▸ **Exercise A**: In the passage on hypothesis testing, what other name does it give for the rejection region?
▸ **Exercise B**: In the records, copy out the lines from the one containing "This screenshot has height=840, width=1428." through the one containing "[x=192, y=434]", swapping "Thunderbird" for "Firefox" and changing nothing else.
━━ Text passage
To test a hypothesis we need to have a single value based on the sample observations that can be compared with a pre-defined value so as to reach a decision. This value is computed using a certain formula and follows a particular probability distribution under some assumptions. Since the value calculated is used for testing and is derived from the sample, it is called a test statistic.

We all are familiar with the game of darts. Consider a simpler version of such a game in which an aim on the outer ring results in the disqualification (rejected, straightaway) of the aimer whereas an aim on the inner two circles results in qualification (acceptance) of the aimer for further rounds (only qualified, not yet the winner).

Just like this dartboard is divided into areas of rejection and acceptance, in a similar way a probability curve is divided into acceptance region and the rejection region (also called the critical region). If a test statistic falls in the critical region then the null hypothesis is rejected, it may be accepted otherwise. Hence, a critical region can be defined as the region of rejection of** H0** when **H0** is true.

A point to be noted here is that we reject the null hypothesis much strongly as compared to its acceptance (as in the example above, where the aimer is only qualified and is not the winner). The reason is that we deal with a sample rather than the population itself. In R.A. Fisher’s own words:

“The null hypothesis is never proved or established, but is possibly disproved, in the course of experimentation. Every experiment may be said to exist only in order to give the facts a chance of disproving the null hypothesis.”
━━━━
━━ Stored records
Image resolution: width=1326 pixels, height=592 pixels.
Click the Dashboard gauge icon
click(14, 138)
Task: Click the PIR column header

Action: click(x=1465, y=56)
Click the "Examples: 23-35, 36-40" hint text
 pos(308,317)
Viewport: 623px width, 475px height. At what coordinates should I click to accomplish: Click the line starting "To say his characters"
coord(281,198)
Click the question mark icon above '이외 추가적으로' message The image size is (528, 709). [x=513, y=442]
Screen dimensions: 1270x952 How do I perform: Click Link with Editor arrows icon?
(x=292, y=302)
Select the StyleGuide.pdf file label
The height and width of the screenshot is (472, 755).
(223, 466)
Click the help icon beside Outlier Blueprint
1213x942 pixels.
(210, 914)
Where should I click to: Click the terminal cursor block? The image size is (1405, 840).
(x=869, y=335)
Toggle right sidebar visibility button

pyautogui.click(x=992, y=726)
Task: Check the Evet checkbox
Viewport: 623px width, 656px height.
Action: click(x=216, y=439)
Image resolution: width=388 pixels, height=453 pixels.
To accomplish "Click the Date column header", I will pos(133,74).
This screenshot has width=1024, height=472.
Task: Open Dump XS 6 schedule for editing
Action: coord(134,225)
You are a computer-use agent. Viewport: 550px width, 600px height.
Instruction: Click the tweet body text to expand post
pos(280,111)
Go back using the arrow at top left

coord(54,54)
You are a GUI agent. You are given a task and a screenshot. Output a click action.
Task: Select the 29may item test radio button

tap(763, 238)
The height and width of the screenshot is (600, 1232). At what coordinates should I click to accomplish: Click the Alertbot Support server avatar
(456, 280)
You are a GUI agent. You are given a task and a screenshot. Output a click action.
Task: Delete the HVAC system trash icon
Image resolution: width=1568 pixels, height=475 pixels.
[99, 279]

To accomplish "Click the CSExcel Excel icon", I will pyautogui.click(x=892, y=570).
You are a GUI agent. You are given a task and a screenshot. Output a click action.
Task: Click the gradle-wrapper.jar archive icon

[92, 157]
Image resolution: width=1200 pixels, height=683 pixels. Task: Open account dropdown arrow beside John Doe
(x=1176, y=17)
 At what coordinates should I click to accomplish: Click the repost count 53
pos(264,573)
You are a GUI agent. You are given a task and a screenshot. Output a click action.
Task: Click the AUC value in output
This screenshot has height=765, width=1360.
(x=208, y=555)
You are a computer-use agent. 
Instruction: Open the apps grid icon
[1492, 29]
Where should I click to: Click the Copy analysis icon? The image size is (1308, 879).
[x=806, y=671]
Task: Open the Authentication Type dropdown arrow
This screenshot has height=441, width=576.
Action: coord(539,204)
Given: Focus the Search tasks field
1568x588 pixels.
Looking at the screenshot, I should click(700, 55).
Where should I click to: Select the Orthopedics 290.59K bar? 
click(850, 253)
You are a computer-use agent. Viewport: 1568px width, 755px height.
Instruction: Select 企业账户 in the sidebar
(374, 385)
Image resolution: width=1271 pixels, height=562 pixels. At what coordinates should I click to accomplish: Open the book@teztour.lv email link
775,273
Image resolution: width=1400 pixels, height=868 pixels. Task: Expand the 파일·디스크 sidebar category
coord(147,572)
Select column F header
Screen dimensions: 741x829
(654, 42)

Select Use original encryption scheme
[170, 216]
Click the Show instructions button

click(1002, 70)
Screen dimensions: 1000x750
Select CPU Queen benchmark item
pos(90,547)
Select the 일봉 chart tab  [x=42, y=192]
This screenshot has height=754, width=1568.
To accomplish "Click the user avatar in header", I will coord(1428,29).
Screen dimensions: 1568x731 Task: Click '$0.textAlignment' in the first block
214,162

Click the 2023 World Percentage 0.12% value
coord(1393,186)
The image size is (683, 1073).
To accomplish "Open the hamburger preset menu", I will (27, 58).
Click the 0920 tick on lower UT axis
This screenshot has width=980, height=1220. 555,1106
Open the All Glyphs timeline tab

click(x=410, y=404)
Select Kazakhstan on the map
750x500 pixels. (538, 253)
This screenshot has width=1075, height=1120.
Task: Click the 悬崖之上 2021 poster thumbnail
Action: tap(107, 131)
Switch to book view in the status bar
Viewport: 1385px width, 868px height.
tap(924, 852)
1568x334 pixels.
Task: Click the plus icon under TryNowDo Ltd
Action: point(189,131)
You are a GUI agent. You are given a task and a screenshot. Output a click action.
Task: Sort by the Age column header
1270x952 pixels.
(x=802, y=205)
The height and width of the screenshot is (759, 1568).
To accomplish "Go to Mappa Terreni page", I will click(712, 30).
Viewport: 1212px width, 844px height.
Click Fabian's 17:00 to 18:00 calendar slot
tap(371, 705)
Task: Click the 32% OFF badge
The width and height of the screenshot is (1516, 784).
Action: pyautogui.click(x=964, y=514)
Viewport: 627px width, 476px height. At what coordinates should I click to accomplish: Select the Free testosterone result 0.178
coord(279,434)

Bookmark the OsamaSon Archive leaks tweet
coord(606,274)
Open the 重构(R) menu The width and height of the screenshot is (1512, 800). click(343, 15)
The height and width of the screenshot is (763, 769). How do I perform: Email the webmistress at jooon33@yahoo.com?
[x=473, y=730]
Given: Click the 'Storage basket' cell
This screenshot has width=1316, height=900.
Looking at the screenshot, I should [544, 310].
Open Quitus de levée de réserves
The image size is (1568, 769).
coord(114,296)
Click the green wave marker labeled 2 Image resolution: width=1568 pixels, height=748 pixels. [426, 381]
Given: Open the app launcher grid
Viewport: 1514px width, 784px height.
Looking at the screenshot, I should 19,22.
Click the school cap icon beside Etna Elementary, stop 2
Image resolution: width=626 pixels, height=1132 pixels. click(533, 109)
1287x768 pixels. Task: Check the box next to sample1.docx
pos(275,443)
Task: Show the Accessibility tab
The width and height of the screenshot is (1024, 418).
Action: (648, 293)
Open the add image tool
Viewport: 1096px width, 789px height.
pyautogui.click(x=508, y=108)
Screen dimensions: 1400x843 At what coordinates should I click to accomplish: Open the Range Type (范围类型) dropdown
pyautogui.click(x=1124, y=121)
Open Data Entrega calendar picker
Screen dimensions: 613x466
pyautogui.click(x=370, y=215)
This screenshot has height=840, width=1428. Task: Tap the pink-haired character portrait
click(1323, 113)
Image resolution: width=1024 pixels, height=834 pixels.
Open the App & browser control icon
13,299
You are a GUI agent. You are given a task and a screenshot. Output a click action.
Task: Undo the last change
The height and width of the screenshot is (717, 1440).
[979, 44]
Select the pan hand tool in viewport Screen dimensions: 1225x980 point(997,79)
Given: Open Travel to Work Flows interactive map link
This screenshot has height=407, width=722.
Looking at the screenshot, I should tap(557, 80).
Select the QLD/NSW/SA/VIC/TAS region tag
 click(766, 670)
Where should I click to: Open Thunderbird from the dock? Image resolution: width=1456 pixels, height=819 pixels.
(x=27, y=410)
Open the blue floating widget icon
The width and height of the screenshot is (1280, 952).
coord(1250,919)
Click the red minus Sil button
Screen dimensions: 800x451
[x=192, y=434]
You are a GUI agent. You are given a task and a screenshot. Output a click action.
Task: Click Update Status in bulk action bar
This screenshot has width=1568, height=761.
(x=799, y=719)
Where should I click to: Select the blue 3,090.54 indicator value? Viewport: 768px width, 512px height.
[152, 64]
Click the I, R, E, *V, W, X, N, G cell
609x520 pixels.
━━━━
▸ **Full solution A**: The critical region.

▸ **Full solution B**:
This screenshot has height=840, width=1428. Task: Tap the pink-haired character portrait
click(1323, 113)
Image resolution: width=1024 pixels, height=834 pixels.
Open the App & browser control icon
13,299
You are a GUI agent. You are given a task and a screenshot. Output a click action.
Task: Undo the last change
The height and width of the screenshot is (717, 1440).
[979, 44]
Select the pan hand tool in viewport Screen dimensions: 1225x980 point(997,79)
Given: Open Travel to Work Flows interactive map link
This screenshot has height=407, width=722.
Looking at the screenshot, I should tap(557, 80).
Select the QLD/NSW/SA/VIC/TAS region tag
 click(766, 670)
Where should I click to: Open Firefox from the dock? Image resolution: width=1456 pixels, height=819 pixels.
(x=27, y=410)
Open the blue floating widget icon
The width and height of the screenshot is (1280, 952).
coord(1250,919)
Click the red minus Sil button
Screen dimensions: 800x451
[x=192, y=434]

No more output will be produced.